Antares Rising (2010) 8 min.
for wind ensemble w/ taiko group
Premiere: May 15, 2010. University of California, Santa Cruz
2011 Truman State University/MACRO Composition Award
World Premiere performance by
The UCSC Wind Ensemble
Directed by Rob Klevan
Directed by Ikuyo Conant
May 15, 2010
UC Santa Cruz
Taiko is very open-minded when it comes to collaborating with other styles of music, and a good example of this occurred with my own experience playing with Watsonville Taiko. I joined Watsonville Taiko in 2009 as a passionate supporter of its art form. Eventually, Taeko D’Andrea, their business manager and also performer, discovered that I was also a composer and was researching Taiko as part of my doctoral studies. She showed some of my compositions to Ikuyo Conant, Watsonville Taiko’s sensei, and they invited me to collaborate. I was delighted and immediately thought of a joint-collaboration with the UCSC Wind Ensemble — since Rob Klevan had previously expressed interest in commissioning a new piece from me. I asked Taeko if I could adopt “Asayake,” one of Watsonville Taiko’s signature pieces, as a basis for my new piece. Ikuyo, the composer of the piece agreed.
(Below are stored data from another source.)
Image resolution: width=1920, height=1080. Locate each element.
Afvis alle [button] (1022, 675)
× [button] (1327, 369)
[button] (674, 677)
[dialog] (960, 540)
I spoke at great lengths with the composer of “Asayake,” Ikuyo Sensei, about what the piece means to hear and how she would like it to be represented. She began explaining what the word meant in Japanese and how there is a duality in taiko, and the challenge for me — was to recognize that duality and find the third aspect. I studied the piece for weeks before writing anything. I transcribed it digitally and laid out the entire form including all of the repeats. I pondered on the idea of duality, of yin and yang; two extremes that meet and compliment each other in a mutually beneficial way. Around this time I was studying the music of the 20th century composer, Gyorgy Ligeti, and one of his statements seem to fit into my process of enlightenment: “one often arrives at something qualitatively new by unifying two already known but separate domains.” Ligeti’s statement instantly conjured the idea of two separate domains: Earth and Wind — Membranophone and Aerophone — Taiko and Wind Ensemble. In our practice drills, Ikuyo constantly reminds us to “stay grounded” and send our energy to the Earth. Taiko is a much “grounded” type of energy. However, a Wind Ensemble is the exact opposite. All of the sounds dance in the air and point up — the energy is ascending. I created textures of contrast between the two ensembles: the taiko sextet would provide a stable, grounded sort of texture while the Wind Ensemble would provide a sense of eternal ascension. When the two extreme culminate, there is an explosion of both upward and downward motion: the third element is combustion. When two energies are pulling each other in different directions and neither is giving way — there will be a rupture.
“Asayake” translates to “morning glow” or “sunrise colors.” The synesthetic implications of the piece instantly spoke to me. I began imagining the landscape of the piece, the image of the sun rising soon became something much larger. I began picturing a Red Giant star rising…then a Red Supergiant star! Imagine witnessing the grandeur and frightening power…I chose as the subject for this star to be Antares, known as the heart of the Scorpio constellation. Antares glows bright red and has been often mistaken for Mars, the planet of war, hence, Antares ancient Greek name which means, “against Mars.” Antares glows 10,000 times brighter than our Sun and is 500 times its size. Many of the old Egyptian temples are oriented so that the light of Antares plays a role in the ceremonies performed there. Antares is so massive that someday it will develop an iron core and eventually explode as a brilliant supernova, which musically occurs near the end of “Antares Rising.”